L’égalité, limitée par les « Pères fondateurs français » à une égalité devant la loi, a depuis longtemps été remplacé par la notion de solidarité mêlée de fraternité cher à Victor Hugo. Il est possible de dater à 1936 et l’arrivée du Front populaire la généralisation de cette politique solidaire dans le droit français, le discours du 6 juin 1936 de Léon Blum, nommé Président du Conseil, annonçant des mesures qui n’ont jamais été remises en question, sinon pour les amplifier : semaine de quarante heures, congés payés, fonds national de chômage, régime de retraites « garantissant contre la misère les vieux travailleurs des villes et des campagnes » ; dans le but de fournir « un peu de bien-être et de sécurité à tous ceux qui créent, par leur travail, la véritable richesse ». Le site www.vie-publique.fr indique à ce titre que le caractère social de la République résulte de l’affirmation de ce devoir d’égalité : « il s’agit de contribuer à la cohésion sociale et de favoriser l’amélioration de la condition des plus démunis ». L’égalité devant la loi est devenue l’égalité « des chances ».
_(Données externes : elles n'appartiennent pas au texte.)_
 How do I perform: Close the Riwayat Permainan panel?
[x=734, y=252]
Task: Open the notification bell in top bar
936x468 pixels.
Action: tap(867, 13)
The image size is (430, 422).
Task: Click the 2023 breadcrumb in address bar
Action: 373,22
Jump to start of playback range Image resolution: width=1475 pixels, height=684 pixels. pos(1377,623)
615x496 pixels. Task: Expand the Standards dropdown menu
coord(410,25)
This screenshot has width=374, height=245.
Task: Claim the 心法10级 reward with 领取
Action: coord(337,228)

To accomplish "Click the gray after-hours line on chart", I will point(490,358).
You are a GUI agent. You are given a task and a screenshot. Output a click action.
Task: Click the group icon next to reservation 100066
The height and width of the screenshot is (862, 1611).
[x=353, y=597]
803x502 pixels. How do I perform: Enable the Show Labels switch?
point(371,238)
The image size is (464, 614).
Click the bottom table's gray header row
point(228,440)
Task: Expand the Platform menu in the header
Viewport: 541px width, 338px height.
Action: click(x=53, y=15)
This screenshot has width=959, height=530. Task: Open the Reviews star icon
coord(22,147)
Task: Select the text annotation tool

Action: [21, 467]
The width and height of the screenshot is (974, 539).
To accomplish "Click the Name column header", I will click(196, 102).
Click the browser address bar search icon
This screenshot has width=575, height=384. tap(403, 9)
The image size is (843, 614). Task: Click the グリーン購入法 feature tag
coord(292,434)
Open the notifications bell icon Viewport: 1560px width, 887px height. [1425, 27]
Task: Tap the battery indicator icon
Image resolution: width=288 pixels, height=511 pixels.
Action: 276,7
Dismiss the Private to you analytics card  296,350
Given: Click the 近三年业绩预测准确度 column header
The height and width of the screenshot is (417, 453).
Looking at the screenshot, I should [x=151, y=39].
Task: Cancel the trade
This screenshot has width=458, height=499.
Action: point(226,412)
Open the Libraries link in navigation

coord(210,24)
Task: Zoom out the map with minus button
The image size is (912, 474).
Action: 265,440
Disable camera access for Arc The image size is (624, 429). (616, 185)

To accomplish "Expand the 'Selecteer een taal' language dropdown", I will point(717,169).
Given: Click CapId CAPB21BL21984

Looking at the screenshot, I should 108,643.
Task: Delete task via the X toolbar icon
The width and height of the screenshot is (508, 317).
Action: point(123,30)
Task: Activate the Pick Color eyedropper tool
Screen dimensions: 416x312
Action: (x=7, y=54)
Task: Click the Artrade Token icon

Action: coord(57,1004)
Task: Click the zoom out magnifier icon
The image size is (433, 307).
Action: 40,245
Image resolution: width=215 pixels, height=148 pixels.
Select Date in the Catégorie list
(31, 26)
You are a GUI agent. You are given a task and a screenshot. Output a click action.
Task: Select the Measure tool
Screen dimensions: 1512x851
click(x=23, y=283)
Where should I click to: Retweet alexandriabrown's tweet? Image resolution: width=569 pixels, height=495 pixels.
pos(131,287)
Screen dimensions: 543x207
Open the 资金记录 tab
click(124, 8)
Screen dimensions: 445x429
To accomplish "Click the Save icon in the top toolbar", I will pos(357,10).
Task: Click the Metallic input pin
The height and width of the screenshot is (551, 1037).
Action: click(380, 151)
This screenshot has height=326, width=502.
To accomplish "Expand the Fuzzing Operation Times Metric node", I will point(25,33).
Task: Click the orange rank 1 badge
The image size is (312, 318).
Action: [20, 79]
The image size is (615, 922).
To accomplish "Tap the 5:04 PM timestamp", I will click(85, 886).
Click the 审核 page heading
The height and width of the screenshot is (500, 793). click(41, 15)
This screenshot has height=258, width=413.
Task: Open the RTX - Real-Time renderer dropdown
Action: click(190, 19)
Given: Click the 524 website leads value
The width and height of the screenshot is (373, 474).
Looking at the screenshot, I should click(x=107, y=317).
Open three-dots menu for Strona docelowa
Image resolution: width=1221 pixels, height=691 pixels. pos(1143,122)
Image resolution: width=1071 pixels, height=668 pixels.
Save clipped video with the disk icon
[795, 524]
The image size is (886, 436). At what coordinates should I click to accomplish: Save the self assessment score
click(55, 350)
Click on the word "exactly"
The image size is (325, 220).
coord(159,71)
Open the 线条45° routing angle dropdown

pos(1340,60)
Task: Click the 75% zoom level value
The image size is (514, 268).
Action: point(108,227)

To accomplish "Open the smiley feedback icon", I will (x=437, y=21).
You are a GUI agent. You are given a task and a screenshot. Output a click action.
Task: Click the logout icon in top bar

Cet excès d’égalité animait également Pierre-Joseph Proudhon, député de la Seine, qui qualifie la liberté d’anarchie, « parce qu'elle n'admet pas le gouvernement de la volonté, mais seulement l'autorité de la loi, c'est-à-dire de la nécessité », et affirme le 31 juillet 1848 que la propriété, « qui n'existe que par la servitude », est impossible dans une République et que, « ou la propriété emportera la République, ou la République emportera la propriété ». Il oublie alors que la propriété arrive juste après la liberté dans la liste des « droits naturels et imprescriptibles de l'homme » : « la propriété étant un droit inviolable et sacré, nul ne peut en être privé, si ce n'est lorsque la nécessité publique, légalement constatée, l'exige évidemment, et sous la condition d'une juste et préalable indemnité ». L’aventure communiste montrera l’utopisme des théories de Pierre-Joseph Proudhon.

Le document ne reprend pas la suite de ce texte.